You fight it, of course, and you try to defend the perimeters of adulthood. Don and Roger pitch to Carnation in a room wallpapered in giant ice cream cones as they guzzle chocolate milk, and they’re trying to define their enjoyment as adult: Carnation is for grown-ups. “Instant breakfast has a different target: adults,” says Roger to the Carnation executives. “They don’t eat cereal, they eat bacon and eggs,” Don agrees as he sucks down some more milk, proving his own distinction false. As if to drive the point home, Harry tells the (daddies) executives that Carnation “should have a presence in Saturday morning.” Their target market doesn’t watch the news, Harry implies, it watches cartoons. And Harry’s right: even when the men on “Mad Men” watch the news, they watch it as if it were a cartoon. Don’s feelings about the Chicago beatings are the feelings of a child. “Go for a swim,” says Megan to him over the phone. “It always makes you feel better.” She was right about that, it turns out, even if it almost killed him.

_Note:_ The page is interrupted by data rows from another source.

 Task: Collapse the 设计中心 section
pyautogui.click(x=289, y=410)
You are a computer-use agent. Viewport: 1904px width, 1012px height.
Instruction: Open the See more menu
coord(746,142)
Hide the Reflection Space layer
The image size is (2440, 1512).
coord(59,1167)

That said, this episode of “Baby Mad Men”offers diminishing returns. We’re gearing up for the end of the season and it’s hard to know what to make of an episode this near the finale that does so little so repetitively. “They’re just some pennies you pick up off the floor, stick in your pocket and you’re just going in a straight line to you-know-where,” Roger said in “The Doorway” at the beginning of this season. It’s a usefully incoherent sentence because it collapses two models—one picaresque, predicated on random events, disparate pennies, and one linear and continuous with a destination in mind. We took that as the show’s thesis statement, and it helped me provisionally accept the flat slurries we first encountered in Hawaii that have since eroded the sharp edges according to which we once understood these characters. Distinctions have been melting all season. Ted and Don, once clear opposites, are fast becoming twins—a point made with particular force in that shot where Peggy stands between their offices and watches them close their doors. Megan plays both herself and her blond counterpart (a.k.a. Betty) on her show; this week she was asked to play a third role—a hippie-Sylvia-Midge version of herself who happily “shares” Don with L.A.’s bizarro-Betty (who, with Mad Men’s customary subtlety, offers Don an “extra nipple”). But the biggest distinction that’s collapsing is the one between Roger and Don.
Remember that bait-and-switch in “The Doorway,” where we gazed up at Doctor Rosen through the eyes of a dying man? We assumed it was Don, but the dying gaze belongs to a different man. Don may be reading The Inferno, but the persistent drumbeat of death in “Mad Men” this season is about someone else. Evan, if the theory that this episode was about seeing the world from Roger Sterling’s point of view is true—and I think it is—then I suspect this season is about Roger’s death. That Slattery directed this episode where Roger’s lookalike Pfc. Dinkins shows up dead confirms, in my opinion, that Roger isn’t long for this world. He has a heart condition, there have been broken hearts and heart doctors everywhere, and the letter to “Sterling, Gleason and Pryce” doesn’t bode well for “Mad Men”’s most affable character. Joan’s expression as she folds the tiny clothes of her own curious child is mournful even before the news airs from Chicago. I have a bad feeling, given that all the dads are gone, that Kevin’s dad will be going soon, too.